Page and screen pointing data

..............................

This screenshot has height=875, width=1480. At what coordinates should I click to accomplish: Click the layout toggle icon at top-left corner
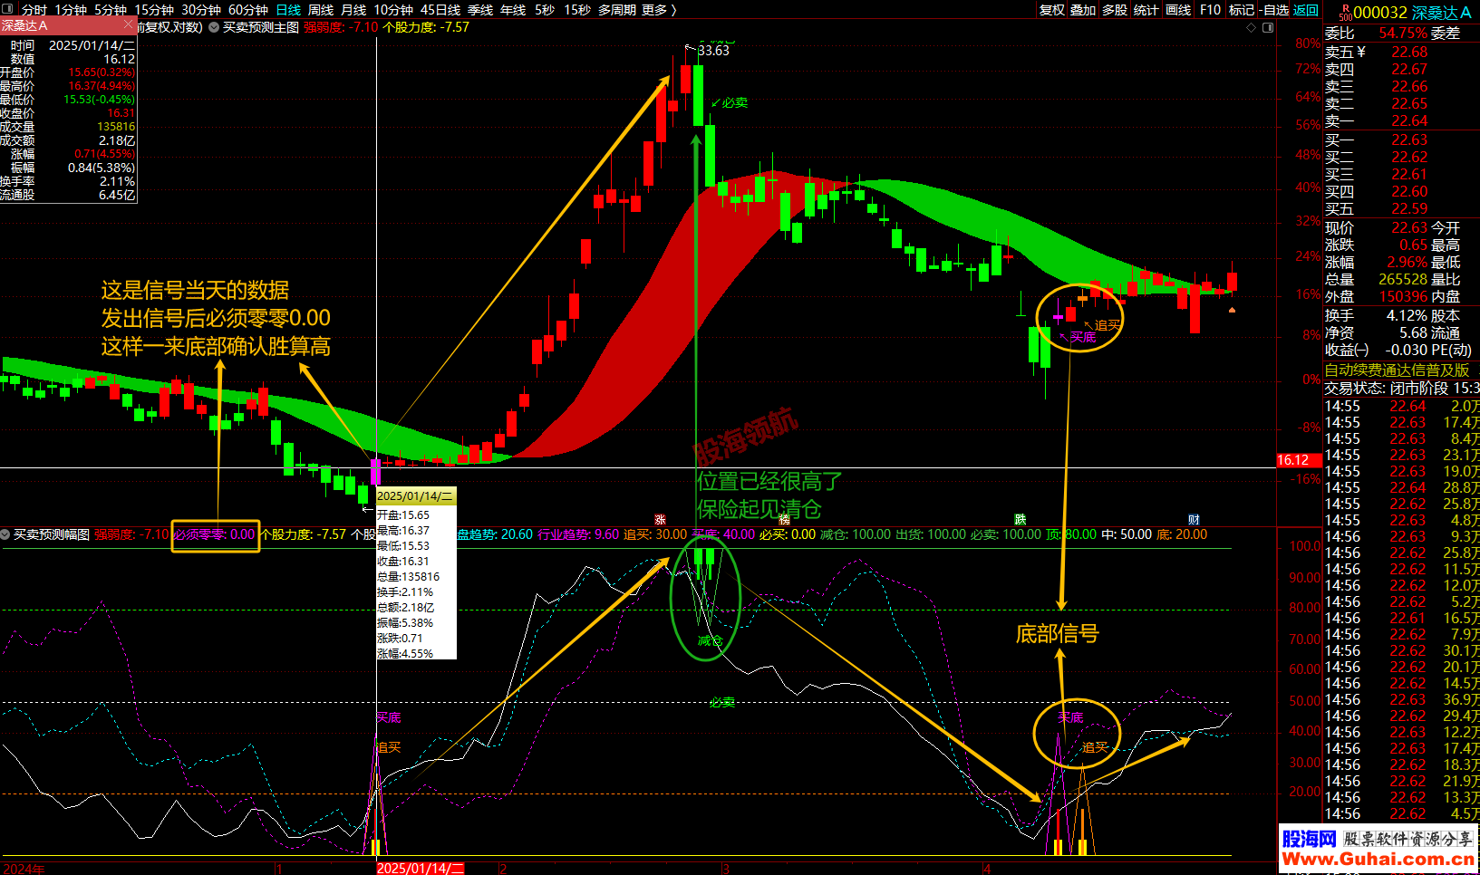[x=9, y=9]
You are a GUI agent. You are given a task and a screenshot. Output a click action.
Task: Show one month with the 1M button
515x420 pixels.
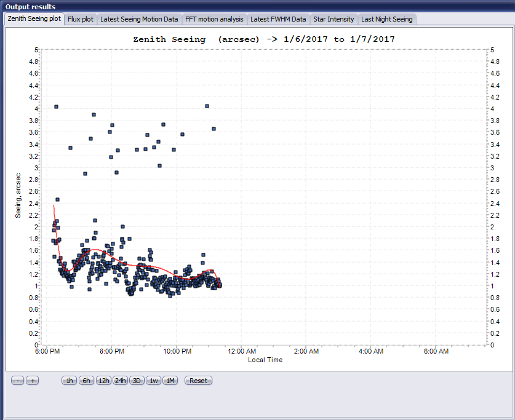click(x=170, y=381)
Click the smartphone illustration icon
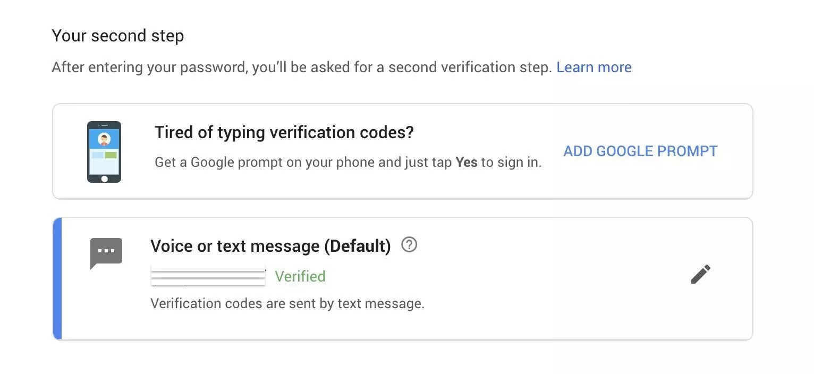The image size is (814, 374). [104, 152]
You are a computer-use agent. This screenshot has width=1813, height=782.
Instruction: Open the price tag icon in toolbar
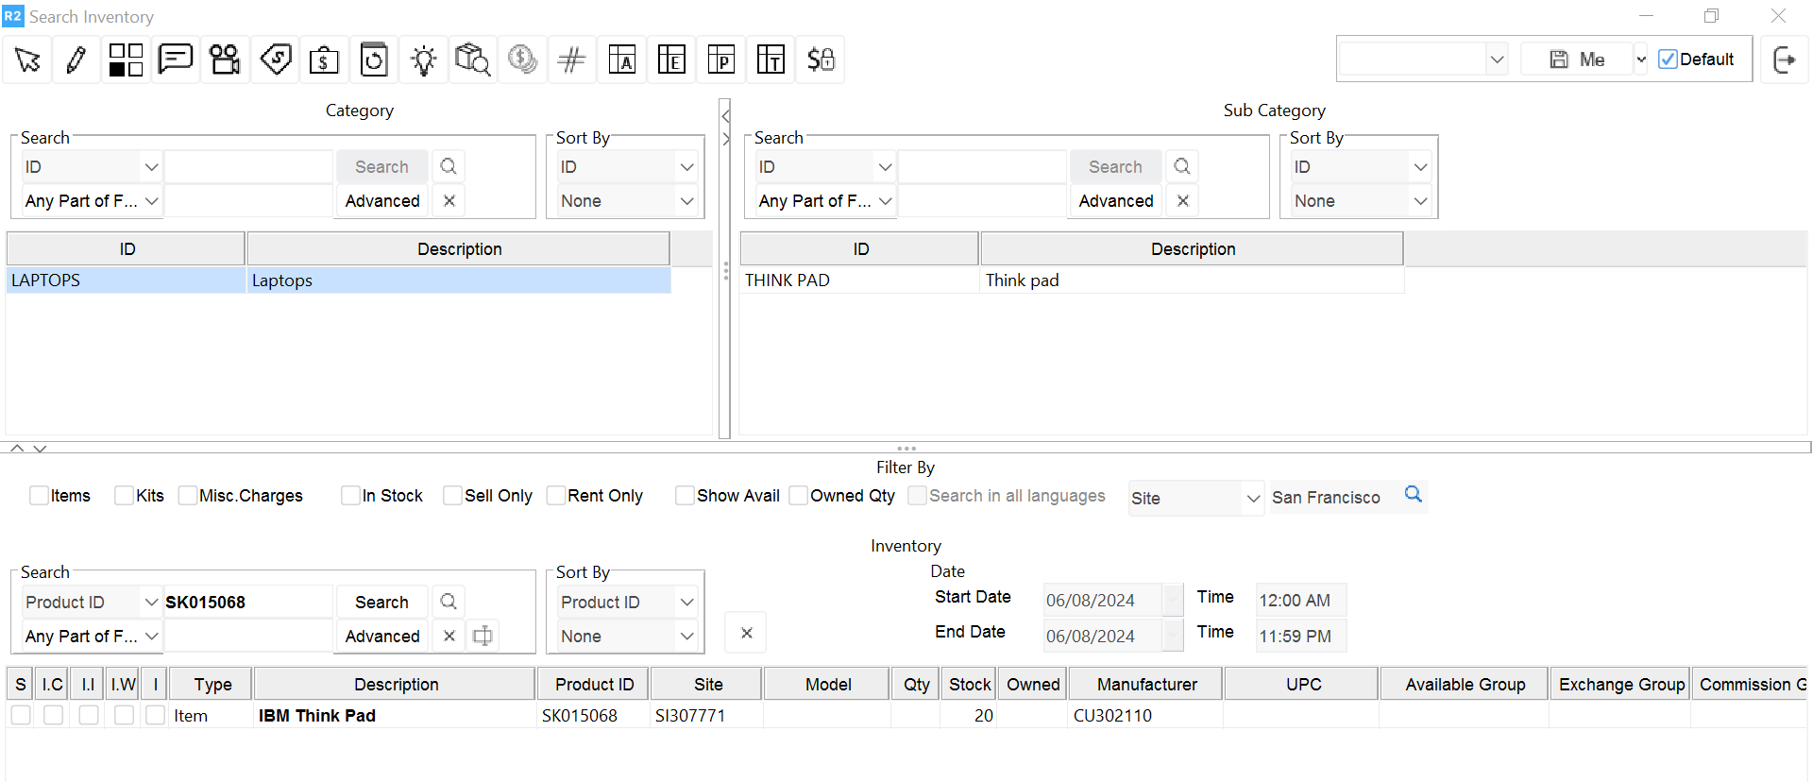[x=275, y=60]
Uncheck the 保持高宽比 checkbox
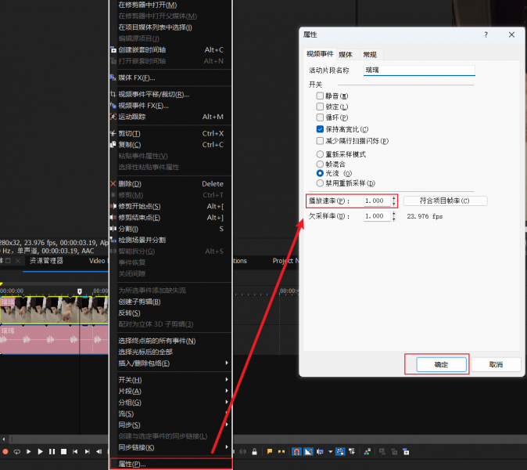527x470 pixels. (x=320, y=128)
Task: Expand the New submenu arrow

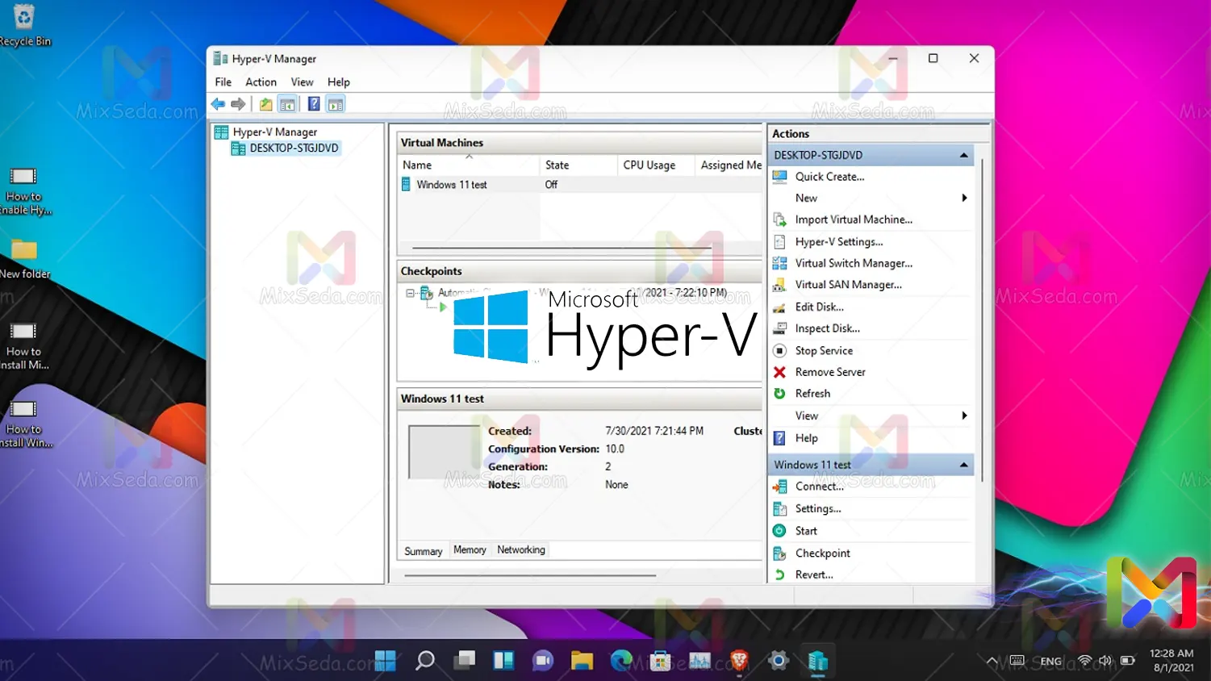Action: click(964, 198)
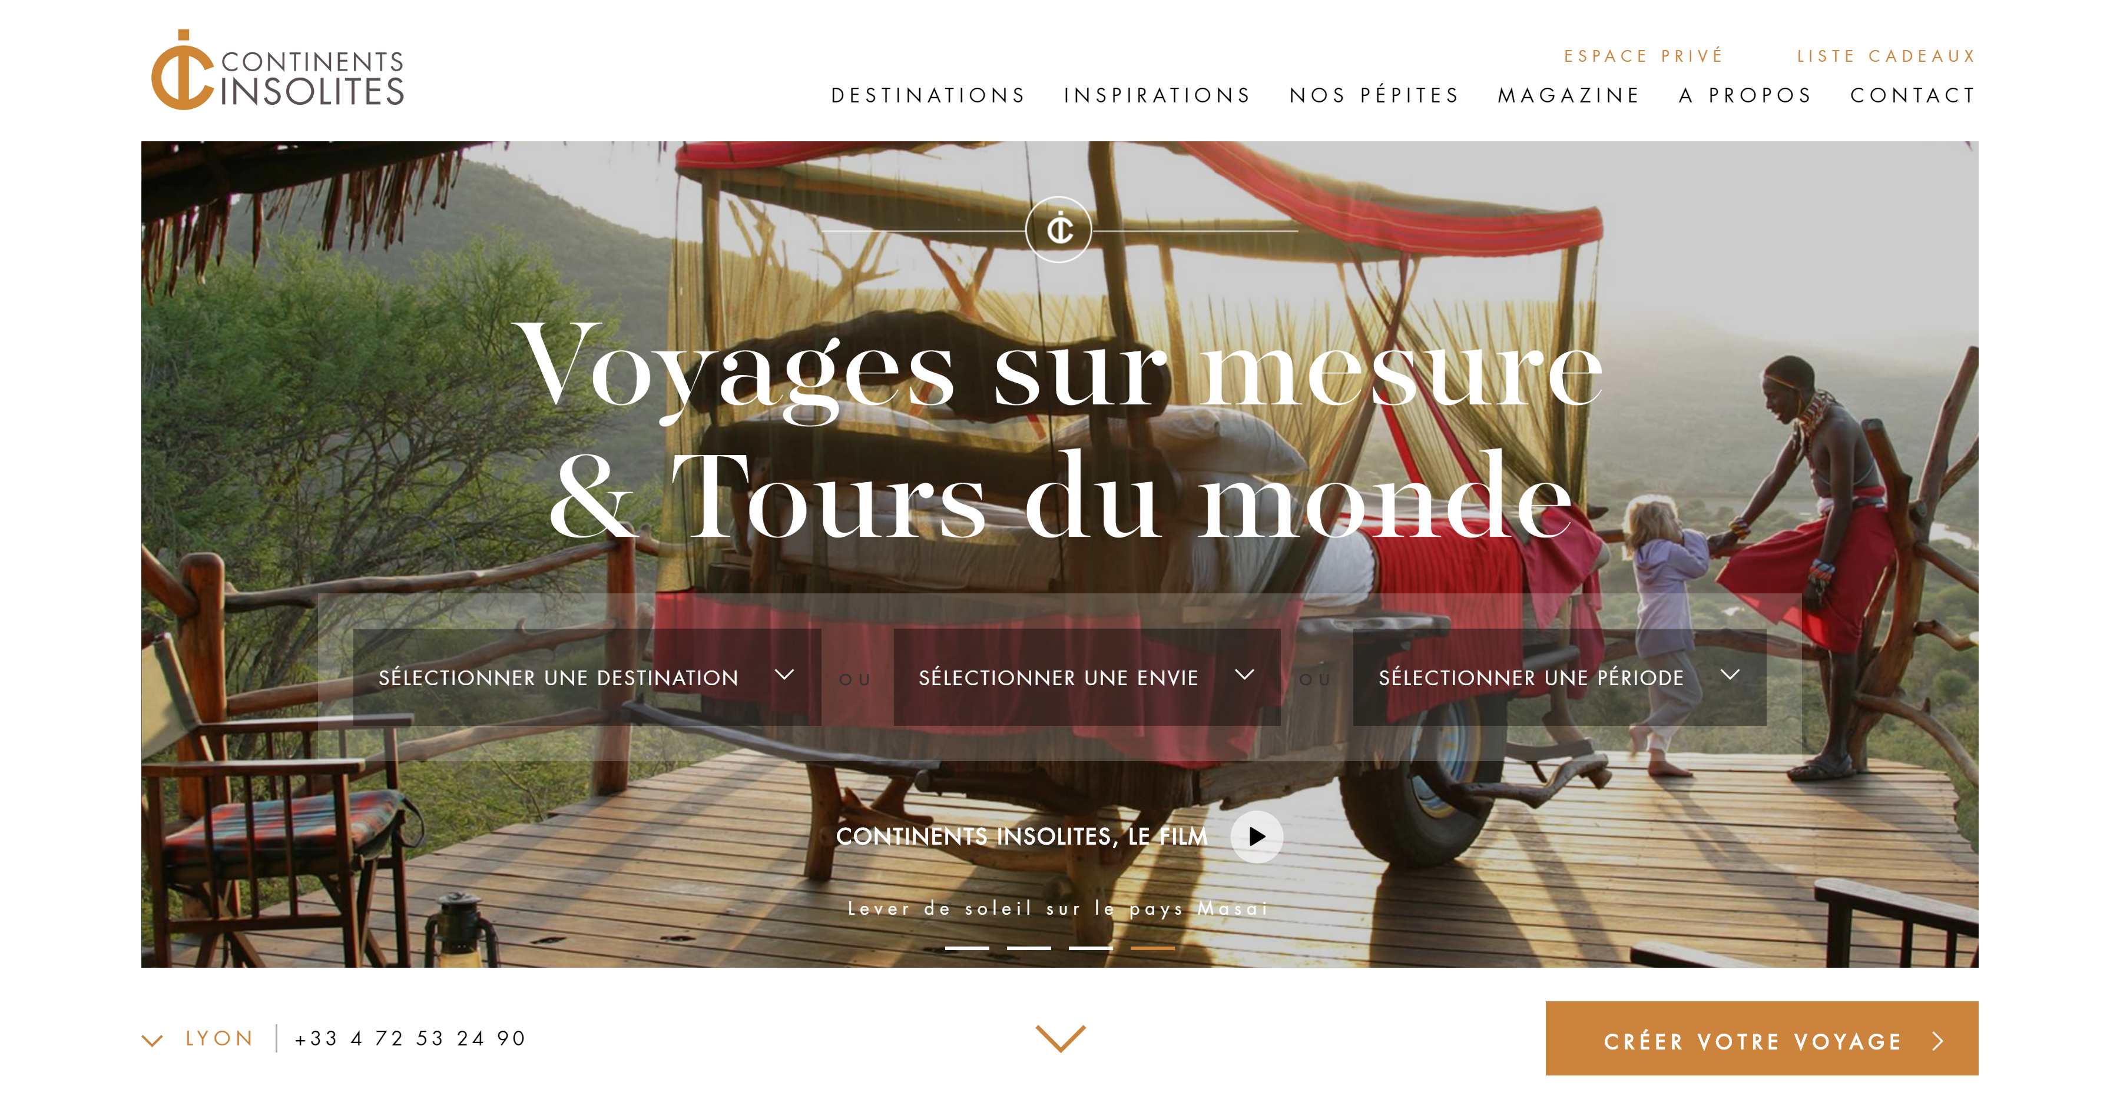This screenshot has width=2120, height=1109.
Task: Click the Lyon phone number
Action: [x=410, y=1038]
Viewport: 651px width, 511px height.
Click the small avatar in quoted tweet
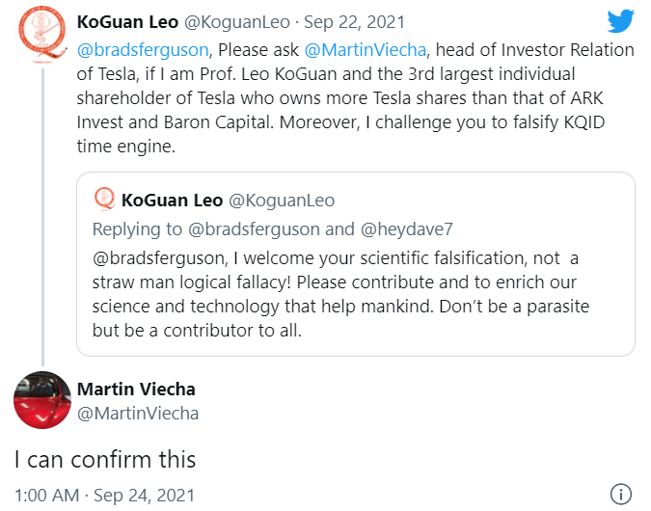point(104,200)

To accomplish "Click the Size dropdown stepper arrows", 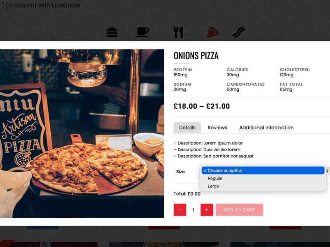I will 328,171.
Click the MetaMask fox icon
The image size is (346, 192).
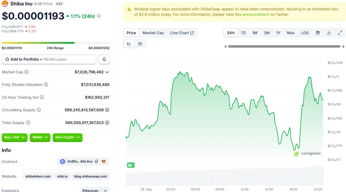click(104, 162)
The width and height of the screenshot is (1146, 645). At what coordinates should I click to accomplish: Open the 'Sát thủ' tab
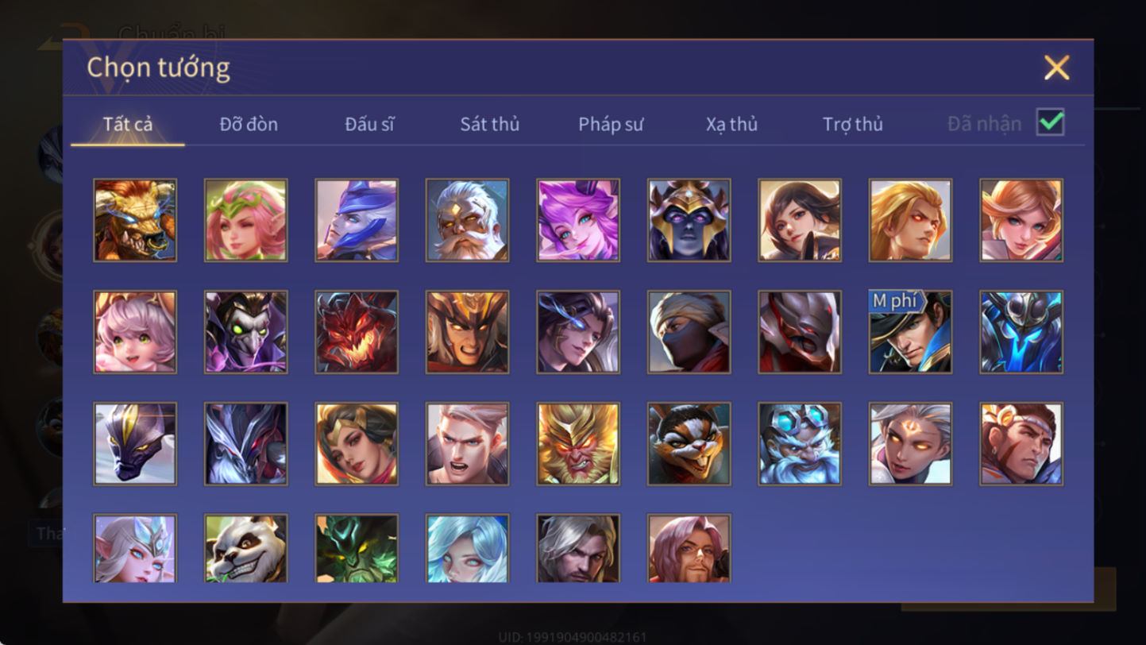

..............................

### Your goal
Starting at the line that contains "Click the MetaMask fox icon" and continuing through the last of the rows, rewrite those lines with "fox icon" changed to "fox logo" and everything else kept the same. Leave out the pictures.

### Solution for this task
Click the MetaMask fox logo
The image size is (346, 192).
click(104, 162)
The width and height of the screenshot is (1146, 645). At what coordinates should I click to accomplish: Open the 'Sát thủ' tab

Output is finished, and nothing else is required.